Saved data entries:
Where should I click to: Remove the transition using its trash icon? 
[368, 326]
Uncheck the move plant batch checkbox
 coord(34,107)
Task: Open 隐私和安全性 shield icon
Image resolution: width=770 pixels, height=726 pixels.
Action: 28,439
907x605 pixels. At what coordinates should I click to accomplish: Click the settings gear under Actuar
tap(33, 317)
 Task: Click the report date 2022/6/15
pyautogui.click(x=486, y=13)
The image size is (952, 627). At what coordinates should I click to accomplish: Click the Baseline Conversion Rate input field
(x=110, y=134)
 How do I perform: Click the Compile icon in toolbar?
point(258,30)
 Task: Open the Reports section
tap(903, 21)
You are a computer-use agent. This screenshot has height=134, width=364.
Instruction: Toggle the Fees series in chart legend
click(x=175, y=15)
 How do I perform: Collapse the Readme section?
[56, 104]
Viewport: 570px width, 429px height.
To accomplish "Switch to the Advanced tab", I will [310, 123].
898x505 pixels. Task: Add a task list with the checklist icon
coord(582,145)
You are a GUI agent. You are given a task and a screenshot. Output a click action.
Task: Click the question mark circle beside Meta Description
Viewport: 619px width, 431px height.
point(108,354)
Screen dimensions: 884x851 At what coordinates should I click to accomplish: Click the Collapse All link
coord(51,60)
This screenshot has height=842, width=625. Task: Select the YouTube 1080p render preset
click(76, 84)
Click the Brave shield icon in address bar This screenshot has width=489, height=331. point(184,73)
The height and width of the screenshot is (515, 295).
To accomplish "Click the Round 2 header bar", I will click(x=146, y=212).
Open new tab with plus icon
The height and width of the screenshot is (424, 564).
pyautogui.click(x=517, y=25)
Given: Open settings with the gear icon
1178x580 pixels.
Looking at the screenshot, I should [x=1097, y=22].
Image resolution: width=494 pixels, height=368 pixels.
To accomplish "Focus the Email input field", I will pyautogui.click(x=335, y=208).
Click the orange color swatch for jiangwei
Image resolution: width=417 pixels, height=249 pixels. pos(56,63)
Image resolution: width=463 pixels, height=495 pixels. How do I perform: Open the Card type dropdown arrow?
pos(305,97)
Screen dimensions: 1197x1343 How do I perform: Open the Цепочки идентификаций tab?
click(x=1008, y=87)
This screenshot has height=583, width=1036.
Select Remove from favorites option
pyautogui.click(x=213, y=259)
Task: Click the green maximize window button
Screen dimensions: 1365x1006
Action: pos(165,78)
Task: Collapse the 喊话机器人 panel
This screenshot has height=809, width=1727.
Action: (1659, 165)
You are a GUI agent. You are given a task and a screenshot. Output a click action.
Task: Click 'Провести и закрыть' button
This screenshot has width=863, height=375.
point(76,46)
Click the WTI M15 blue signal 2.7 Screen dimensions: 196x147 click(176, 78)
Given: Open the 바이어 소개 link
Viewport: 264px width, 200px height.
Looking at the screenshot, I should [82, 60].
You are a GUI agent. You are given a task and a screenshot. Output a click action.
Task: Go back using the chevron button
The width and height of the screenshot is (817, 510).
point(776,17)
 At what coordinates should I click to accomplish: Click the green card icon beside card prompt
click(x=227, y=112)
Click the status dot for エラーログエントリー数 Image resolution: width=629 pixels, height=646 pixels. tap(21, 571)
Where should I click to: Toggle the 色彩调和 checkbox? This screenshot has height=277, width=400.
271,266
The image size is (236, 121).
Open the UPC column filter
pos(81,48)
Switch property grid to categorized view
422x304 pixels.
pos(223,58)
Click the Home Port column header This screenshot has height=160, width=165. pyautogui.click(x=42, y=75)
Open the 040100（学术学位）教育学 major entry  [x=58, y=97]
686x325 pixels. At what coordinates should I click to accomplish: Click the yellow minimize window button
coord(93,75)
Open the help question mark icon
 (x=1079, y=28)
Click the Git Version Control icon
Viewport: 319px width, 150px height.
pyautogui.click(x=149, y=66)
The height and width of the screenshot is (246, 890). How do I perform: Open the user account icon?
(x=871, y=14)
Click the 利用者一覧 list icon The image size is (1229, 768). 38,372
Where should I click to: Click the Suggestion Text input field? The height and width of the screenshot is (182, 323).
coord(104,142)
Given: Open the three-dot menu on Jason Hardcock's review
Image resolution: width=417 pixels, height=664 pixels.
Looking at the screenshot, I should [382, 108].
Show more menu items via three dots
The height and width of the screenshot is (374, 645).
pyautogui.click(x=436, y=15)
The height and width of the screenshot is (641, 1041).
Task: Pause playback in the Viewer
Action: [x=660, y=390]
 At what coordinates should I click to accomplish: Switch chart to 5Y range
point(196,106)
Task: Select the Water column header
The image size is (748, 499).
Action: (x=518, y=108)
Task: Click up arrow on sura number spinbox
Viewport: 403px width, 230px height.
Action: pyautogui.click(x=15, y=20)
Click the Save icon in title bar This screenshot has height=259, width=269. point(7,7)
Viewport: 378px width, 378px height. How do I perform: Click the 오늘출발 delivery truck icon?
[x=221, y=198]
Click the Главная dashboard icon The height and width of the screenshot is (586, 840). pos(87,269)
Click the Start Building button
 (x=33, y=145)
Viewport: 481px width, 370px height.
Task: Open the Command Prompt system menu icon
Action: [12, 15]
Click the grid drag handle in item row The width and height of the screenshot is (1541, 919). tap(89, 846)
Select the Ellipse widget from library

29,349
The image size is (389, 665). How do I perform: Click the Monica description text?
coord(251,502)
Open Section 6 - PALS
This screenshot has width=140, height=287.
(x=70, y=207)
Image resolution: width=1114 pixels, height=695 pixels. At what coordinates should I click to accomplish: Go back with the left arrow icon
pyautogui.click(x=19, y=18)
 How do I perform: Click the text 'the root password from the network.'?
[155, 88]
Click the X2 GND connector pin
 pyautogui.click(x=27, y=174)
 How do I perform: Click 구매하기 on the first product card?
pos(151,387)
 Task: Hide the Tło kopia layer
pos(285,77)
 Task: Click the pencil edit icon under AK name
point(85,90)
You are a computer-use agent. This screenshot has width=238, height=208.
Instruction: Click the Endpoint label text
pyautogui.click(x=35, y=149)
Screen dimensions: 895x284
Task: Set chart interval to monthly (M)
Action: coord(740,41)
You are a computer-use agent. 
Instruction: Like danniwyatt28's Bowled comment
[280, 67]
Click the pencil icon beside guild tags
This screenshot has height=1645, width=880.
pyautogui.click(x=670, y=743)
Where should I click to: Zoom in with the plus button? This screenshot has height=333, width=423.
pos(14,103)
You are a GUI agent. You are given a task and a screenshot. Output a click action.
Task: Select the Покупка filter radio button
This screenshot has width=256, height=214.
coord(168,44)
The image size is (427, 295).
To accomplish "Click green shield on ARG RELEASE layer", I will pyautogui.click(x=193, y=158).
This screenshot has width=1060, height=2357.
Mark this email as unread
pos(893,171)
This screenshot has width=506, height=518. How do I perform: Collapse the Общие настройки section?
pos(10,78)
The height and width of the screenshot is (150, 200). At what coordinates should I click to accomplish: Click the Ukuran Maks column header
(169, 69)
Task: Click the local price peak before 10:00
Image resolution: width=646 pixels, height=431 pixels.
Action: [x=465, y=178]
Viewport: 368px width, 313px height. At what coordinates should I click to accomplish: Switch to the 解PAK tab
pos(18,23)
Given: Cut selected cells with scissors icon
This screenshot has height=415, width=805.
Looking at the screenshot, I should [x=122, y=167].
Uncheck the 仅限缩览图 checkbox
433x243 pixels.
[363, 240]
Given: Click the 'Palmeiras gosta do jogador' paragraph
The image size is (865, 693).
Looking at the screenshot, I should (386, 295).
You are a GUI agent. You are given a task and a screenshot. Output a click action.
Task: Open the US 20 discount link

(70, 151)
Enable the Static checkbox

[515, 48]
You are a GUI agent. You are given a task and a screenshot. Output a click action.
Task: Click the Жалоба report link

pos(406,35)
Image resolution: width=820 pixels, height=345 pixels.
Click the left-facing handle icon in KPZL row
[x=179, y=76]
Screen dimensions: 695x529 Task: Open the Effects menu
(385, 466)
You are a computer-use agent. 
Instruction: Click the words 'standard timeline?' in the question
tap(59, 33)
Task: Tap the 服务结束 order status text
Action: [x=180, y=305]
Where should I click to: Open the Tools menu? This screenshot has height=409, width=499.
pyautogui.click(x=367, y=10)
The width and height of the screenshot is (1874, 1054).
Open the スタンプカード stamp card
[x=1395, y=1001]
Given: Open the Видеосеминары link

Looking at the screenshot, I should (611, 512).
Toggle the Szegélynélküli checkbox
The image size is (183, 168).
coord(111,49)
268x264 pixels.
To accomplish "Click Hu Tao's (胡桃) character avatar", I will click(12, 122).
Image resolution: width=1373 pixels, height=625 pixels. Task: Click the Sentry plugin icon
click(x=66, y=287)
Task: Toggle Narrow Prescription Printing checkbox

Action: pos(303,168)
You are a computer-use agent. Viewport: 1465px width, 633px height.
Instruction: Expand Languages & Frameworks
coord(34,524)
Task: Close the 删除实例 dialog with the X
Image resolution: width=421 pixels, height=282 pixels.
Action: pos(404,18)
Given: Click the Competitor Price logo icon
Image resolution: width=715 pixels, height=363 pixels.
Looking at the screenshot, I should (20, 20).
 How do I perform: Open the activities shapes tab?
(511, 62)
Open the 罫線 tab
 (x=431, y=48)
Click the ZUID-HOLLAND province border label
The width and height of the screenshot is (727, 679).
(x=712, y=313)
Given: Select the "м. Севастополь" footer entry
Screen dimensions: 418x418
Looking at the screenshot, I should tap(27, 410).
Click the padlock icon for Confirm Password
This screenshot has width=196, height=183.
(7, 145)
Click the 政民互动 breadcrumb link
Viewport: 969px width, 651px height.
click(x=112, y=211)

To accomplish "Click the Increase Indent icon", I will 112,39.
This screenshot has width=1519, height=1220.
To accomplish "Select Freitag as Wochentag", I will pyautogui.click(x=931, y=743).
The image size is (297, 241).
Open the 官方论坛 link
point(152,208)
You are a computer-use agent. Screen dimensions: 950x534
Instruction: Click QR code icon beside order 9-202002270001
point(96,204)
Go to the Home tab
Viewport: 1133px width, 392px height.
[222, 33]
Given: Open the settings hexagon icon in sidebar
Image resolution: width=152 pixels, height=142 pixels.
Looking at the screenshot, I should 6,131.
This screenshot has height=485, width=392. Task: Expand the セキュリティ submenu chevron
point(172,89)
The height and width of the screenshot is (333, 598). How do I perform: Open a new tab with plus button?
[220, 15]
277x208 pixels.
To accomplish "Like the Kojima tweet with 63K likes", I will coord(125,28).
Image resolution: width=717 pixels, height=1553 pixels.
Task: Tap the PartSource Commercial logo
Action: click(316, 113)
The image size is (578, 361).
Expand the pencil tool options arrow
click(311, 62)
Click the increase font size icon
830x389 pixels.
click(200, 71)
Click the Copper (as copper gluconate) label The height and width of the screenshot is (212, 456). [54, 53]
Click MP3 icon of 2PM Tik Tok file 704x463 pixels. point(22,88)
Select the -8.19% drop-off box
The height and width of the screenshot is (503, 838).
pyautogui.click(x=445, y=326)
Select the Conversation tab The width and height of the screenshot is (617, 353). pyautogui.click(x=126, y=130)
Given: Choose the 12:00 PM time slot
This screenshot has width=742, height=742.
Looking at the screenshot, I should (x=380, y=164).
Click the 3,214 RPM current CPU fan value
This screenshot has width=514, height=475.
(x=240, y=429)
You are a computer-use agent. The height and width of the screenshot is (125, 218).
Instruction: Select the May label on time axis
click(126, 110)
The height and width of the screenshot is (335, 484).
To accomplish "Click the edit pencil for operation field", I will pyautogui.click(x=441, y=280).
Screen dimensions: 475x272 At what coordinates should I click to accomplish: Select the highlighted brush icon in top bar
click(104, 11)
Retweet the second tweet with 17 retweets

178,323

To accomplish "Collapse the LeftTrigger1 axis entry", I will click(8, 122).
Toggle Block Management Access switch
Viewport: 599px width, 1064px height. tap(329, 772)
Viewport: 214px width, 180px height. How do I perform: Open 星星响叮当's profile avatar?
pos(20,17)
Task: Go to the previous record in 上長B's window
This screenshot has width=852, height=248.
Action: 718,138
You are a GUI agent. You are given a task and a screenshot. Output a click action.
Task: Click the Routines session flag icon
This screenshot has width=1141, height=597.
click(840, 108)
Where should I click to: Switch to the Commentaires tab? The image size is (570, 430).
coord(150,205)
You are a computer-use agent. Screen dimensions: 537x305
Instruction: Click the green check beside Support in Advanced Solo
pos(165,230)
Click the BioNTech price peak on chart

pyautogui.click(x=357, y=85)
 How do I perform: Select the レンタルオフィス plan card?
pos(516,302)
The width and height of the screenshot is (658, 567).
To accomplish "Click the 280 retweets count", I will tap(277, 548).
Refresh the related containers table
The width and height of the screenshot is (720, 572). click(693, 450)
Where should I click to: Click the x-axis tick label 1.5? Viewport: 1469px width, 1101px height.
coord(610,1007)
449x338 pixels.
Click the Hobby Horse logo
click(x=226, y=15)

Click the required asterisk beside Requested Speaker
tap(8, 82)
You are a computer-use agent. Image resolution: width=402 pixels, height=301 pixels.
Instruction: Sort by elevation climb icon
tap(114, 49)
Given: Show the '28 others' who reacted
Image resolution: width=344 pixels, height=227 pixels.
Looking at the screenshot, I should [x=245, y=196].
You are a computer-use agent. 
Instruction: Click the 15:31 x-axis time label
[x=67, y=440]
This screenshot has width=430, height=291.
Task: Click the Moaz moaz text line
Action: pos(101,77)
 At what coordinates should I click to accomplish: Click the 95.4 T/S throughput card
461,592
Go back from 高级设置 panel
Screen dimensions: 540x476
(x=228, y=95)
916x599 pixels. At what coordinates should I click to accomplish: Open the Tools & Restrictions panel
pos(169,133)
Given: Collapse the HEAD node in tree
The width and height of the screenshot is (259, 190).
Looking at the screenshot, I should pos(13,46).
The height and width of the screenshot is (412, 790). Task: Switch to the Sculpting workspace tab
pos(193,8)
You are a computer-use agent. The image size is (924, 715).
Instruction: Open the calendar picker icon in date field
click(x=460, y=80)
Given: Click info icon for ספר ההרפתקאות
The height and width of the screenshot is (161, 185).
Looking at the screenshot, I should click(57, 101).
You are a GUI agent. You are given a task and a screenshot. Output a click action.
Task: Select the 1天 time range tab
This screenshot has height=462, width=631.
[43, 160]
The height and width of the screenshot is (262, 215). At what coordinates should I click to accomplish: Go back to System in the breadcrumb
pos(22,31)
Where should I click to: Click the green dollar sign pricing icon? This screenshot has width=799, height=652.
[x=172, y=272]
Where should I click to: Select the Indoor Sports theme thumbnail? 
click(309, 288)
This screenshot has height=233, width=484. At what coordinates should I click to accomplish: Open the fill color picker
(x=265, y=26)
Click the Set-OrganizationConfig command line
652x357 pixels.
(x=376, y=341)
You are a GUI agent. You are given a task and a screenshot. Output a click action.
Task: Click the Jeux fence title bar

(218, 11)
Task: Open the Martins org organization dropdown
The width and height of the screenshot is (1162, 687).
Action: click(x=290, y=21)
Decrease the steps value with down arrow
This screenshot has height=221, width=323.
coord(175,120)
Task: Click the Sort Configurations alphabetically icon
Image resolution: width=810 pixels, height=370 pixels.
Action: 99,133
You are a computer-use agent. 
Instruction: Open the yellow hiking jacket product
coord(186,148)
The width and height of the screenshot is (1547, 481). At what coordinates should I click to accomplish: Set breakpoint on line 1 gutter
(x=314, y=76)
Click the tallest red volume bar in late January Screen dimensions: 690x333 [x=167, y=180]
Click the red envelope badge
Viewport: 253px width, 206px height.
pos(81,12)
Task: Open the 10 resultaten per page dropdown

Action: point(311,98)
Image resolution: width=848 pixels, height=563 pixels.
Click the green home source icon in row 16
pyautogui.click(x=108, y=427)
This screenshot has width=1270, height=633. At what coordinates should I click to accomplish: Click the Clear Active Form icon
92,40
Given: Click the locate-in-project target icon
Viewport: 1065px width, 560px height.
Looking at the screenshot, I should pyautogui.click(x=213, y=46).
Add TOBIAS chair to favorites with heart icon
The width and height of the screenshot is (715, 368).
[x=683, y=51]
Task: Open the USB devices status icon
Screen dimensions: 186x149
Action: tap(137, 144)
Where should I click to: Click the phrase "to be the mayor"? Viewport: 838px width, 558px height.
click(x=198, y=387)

* [What is expected]
The expected answer is an exact copy of the lines above, beginning at the line with "You are a computer-use agent. The image" and ending at the line with "Given: Click info icon for ספר ההרפתקאות", with both ends in.

* [Task output]
You are a computer-use agent. The image size is (924, 715).
Instruction: Open the calendar picker icon in date field
click(x=460, y=80)
Given: Click info icon for ספר ההרפתקאות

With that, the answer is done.